■ **Task objective**:
Restrict the output to the lines below starting at the one that contains "Внимание! Google авторизация" and ending at the one that contains "C&D DT Descarga Total (536, 1194)", and restate them word for word, both ends included.

■ **Material supplied**:
------------------------------------------------

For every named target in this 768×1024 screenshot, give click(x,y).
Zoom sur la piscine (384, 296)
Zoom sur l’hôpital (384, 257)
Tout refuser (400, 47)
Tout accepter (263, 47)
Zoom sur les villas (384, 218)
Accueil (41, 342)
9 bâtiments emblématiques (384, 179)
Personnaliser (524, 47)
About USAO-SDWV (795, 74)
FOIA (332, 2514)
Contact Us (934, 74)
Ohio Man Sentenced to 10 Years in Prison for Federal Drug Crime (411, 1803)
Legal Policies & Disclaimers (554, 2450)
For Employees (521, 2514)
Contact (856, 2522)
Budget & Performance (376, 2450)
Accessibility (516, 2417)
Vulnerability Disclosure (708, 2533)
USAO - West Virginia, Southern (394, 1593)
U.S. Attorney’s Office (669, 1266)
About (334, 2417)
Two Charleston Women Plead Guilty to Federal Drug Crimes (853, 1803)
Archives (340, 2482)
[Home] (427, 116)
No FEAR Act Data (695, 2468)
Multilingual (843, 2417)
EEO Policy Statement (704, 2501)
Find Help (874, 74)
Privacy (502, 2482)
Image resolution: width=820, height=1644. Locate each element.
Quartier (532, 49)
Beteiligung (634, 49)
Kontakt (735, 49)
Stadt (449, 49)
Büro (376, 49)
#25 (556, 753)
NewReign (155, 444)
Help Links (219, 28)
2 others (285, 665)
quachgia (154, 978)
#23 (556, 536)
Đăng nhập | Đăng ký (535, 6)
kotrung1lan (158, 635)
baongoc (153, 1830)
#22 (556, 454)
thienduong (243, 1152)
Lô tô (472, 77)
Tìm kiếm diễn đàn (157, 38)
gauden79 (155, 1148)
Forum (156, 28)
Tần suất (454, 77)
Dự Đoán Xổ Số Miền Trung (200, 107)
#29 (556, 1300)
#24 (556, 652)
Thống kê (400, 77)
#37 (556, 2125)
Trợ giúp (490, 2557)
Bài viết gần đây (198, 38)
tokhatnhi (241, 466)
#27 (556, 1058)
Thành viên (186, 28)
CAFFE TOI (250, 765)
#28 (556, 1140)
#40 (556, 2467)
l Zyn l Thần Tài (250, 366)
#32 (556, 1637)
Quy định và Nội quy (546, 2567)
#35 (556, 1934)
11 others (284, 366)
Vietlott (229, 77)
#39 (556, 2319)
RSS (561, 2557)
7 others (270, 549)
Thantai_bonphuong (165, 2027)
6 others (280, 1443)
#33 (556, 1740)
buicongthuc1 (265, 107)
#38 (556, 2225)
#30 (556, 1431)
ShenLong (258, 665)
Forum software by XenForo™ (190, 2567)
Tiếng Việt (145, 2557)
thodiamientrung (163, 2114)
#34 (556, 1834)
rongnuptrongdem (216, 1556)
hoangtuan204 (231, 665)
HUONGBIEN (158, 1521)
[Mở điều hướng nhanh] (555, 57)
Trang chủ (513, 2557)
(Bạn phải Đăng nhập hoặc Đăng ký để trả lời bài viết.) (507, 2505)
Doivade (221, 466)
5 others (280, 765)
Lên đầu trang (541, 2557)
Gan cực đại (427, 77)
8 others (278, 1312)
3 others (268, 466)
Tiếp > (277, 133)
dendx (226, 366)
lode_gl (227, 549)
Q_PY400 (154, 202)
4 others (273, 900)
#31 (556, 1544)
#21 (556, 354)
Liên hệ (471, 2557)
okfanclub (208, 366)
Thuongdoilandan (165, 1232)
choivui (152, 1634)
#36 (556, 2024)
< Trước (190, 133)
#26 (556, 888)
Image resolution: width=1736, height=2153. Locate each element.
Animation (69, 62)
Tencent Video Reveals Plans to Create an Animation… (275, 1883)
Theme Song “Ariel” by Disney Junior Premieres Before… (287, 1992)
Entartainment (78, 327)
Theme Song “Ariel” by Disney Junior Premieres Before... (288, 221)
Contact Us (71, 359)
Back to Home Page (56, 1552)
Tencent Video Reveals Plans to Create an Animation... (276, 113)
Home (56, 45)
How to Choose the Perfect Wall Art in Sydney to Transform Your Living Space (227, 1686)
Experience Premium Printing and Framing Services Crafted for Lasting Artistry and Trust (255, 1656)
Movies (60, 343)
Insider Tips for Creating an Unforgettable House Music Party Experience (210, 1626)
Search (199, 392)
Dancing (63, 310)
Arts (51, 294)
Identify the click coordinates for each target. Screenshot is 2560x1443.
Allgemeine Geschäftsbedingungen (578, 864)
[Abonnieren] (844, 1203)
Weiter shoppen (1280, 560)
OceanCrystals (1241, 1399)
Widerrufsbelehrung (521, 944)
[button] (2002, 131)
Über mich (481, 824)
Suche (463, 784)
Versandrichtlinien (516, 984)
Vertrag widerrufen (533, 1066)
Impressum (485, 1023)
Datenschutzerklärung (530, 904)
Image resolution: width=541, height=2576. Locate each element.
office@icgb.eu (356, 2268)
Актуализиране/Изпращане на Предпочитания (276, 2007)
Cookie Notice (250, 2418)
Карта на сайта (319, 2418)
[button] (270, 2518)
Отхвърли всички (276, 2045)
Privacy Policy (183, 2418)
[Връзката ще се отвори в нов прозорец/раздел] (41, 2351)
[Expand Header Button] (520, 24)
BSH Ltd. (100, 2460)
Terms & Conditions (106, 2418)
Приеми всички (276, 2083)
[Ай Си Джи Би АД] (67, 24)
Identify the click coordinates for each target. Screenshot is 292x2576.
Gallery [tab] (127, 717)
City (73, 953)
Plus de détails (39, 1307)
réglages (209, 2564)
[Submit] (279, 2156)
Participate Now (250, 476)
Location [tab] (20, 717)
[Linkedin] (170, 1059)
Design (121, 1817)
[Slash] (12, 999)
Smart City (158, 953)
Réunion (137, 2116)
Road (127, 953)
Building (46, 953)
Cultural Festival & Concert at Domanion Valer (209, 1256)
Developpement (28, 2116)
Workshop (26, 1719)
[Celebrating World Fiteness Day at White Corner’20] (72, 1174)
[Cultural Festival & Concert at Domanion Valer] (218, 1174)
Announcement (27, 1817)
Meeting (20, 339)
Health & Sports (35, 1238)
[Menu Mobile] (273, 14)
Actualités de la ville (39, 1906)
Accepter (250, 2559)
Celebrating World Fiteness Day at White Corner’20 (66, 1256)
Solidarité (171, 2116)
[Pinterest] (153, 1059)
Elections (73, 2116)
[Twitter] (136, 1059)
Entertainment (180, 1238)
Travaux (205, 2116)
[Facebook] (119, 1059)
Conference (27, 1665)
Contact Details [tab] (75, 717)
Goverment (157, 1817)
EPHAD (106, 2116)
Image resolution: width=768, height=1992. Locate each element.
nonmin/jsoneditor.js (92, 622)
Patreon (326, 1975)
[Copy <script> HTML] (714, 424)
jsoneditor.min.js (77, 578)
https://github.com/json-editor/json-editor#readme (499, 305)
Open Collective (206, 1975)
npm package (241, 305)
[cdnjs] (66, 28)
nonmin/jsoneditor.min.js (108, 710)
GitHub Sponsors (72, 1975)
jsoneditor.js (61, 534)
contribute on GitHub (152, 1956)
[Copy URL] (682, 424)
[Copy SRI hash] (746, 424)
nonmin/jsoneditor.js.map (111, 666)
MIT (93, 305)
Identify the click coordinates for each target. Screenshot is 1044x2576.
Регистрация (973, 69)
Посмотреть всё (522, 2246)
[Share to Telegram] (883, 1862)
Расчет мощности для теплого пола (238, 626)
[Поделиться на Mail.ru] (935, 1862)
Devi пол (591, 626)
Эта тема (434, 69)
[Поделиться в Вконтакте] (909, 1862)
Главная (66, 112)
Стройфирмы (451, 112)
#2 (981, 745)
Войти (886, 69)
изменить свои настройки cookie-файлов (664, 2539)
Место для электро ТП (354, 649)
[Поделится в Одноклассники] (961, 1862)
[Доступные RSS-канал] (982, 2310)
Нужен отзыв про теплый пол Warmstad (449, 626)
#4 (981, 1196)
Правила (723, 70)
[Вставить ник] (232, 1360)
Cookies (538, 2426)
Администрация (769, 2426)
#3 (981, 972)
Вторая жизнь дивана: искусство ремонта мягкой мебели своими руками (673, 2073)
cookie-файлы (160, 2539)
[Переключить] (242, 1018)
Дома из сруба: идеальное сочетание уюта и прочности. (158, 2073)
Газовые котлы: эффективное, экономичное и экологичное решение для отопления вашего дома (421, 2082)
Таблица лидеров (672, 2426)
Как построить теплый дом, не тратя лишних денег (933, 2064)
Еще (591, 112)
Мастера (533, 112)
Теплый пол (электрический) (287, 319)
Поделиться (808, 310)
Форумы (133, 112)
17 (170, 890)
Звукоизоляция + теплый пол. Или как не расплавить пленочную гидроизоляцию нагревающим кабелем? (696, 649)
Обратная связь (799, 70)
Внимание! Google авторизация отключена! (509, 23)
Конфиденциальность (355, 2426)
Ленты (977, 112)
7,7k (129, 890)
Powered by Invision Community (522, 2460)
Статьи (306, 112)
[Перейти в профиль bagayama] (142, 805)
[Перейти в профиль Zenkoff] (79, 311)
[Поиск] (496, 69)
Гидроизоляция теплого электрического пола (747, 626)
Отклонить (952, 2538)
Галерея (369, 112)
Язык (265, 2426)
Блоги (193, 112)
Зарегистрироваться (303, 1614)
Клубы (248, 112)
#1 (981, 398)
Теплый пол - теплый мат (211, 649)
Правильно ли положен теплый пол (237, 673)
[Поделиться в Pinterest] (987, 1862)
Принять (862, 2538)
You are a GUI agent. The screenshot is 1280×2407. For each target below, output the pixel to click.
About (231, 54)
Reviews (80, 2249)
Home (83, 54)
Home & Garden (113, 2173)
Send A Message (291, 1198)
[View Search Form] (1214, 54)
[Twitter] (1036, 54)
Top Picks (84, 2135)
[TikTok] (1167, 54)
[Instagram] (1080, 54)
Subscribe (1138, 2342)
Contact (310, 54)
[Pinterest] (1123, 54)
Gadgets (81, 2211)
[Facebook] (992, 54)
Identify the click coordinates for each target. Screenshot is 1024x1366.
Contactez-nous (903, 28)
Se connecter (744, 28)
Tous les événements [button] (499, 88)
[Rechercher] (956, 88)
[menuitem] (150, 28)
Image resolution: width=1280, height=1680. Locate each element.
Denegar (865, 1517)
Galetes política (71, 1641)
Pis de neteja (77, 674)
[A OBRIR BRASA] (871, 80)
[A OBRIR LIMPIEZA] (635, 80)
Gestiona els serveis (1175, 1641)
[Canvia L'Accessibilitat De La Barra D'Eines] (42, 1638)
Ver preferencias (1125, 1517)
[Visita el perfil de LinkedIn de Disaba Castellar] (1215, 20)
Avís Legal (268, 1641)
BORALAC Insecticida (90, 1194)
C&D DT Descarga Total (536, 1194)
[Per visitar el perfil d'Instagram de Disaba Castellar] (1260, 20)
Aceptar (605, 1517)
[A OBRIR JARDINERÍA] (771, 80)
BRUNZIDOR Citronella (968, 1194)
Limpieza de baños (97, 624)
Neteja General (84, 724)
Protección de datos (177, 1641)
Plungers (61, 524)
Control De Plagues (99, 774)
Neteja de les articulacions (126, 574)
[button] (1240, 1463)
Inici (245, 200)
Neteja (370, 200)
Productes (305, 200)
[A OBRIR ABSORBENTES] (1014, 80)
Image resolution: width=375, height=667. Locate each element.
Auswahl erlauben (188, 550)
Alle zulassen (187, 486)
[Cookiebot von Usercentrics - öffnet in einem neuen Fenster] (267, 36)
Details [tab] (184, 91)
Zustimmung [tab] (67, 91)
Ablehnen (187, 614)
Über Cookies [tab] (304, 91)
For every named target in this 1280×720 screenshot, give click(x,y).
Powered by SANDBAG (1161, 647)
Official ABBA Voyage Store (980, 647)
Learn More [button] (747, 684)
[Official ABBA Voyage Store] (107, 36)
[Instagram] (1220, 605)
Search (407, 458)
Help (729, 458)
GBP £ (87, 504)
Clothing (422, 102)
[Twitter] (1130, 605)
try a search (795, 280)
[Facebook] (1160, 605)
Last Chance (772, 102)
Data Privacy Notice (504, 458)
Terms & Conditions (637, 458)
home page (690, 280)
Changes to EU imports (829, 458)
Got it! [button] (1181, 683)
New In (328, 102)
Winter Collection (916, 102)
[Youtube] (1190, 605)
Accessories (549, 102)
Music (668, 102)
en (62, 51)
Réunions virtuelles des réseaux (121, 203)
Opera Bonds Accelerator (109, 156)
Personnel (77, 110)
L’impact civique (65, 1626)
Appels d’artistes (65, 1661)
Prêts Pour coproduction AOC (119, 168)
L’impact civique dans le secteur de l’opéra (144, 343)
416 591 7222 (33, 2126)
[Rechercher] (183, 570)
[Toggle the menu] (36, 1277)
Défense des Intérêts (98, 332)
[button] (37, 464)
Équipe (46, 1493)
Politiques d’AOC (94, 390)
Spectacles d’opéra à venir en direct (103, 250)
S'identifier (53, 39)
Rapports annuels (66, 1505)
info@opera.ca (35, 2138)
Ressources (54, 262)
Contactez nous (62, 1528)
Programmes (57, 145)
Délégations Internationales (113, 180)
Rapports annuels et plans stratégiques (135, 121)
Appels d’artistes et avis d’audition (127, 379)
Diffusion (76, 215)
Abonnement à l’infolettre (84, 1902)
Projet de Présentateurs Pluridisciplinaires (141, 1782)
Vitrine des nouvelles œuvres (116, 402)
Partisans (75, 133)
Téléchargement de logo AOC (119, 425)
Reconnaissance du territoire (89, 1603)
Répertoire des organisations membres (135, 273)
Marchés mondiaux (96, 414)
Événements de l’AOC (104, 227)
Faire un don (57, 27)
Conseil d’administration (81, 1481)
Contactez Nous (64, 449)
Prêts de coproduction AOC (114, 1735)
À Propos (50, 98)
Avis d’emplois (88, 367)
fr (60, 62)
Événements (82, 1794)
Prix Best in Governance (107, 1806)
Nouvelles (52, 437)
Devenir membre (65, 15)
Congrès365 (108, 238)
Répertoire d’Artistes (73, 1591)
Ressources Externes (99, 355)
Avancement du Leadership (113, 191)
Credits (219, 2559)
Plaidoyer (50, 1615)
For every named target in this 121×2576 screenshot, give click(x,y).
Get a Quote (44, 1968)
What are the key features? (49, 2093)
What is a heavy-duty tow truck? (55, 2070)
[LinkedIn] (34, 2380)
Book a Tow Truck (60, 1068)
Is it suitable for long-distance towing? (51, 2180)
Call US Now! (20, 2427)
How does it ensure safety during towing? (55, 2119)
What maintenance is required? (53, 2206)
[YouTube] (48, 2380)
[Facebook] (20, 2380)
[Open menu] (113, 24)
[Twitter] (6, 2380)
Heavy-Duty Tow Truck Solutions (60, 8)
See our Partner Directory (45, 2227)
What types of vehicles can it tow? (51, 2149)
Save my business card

------------------------------------------------

■ **Exercise response**:
Внимание! Google авторизация отключена! (509, 23)
Конфиденциальность (355, 2426)
Ленты (977, 112)
7,7k (129, 890)
Powered by Invision Community (522, 2460)
Статьи (306, 112)
[Перейти в профиль bagayama] (142, 805)
[Перейти в профиль Zenkoff] (79, 311)
[Поиск] (496, 69)
Гидроизоляция теплого электрического пола (747, 626)
Отклонить (952, 2538)
Галерея (369, 112)
Язык (265, 2426)
Блоги (193, 112)
Зарегистрироваться (303, 1614)
Клубы (248, 112)
#1 (981, 398)
Теплый пол - теплый мат (211, 649)
Правильно ли положен теплый пол (237, 673)
[Поделиться в Pinterest] (987, 1862)
Принять (862, 2538)
You are a GUI agent. The screenshot is 1280×2407. For each target below, output the pixel to click.
About (231, 54)
Reviews (80, 2249)
Home (83, 54)
Home & Garden (113, 2173)
Send A Message (291, 1198)
[View Search Form] (1214, 54)
[Twitter] (1036, 54)
Top Picks (84, 2135)
[TikTok] (1167, 54)
[Instagram] (1080, 54)
Subscribe (1138, 2342)
Contact (310, 54)
[Pinterest] (1123, 54)
Gadgets (81, 2211)
[Facebook] (992, 54)
Identify the click coordinates for each target. Screenshot is 1024x1366.
Contactez-nous (903, 28)
Se connecter (744, 28)
Tous les événements [button] (499, 88)
[Rechercher] (956, 88)
[menuitem] (150, 28)
Image resolution: width=1280, height=1680. Locate each element.
Denegar (865, 1517)
Galetes política (71, 1641)
Pis de neteja (77, 674)
[A OBRIR BRASA] (871, 80)
[A OBRIR LIMPIEZA] (635, 80)
Gestiona els serveis (1175, 1641)
[Canvia L'Accessibilitat De La Barra D'Eines] (42, 1638)
Ver preferencias (1125, 1517)
[Visita el perfil de LinkedIn de Disaba Castellar] (1215, 20)
Avís Legal (268, 1641)
BORALAC Insecticida (90, 1194)
C&D DT Descarga Total (536, 1194)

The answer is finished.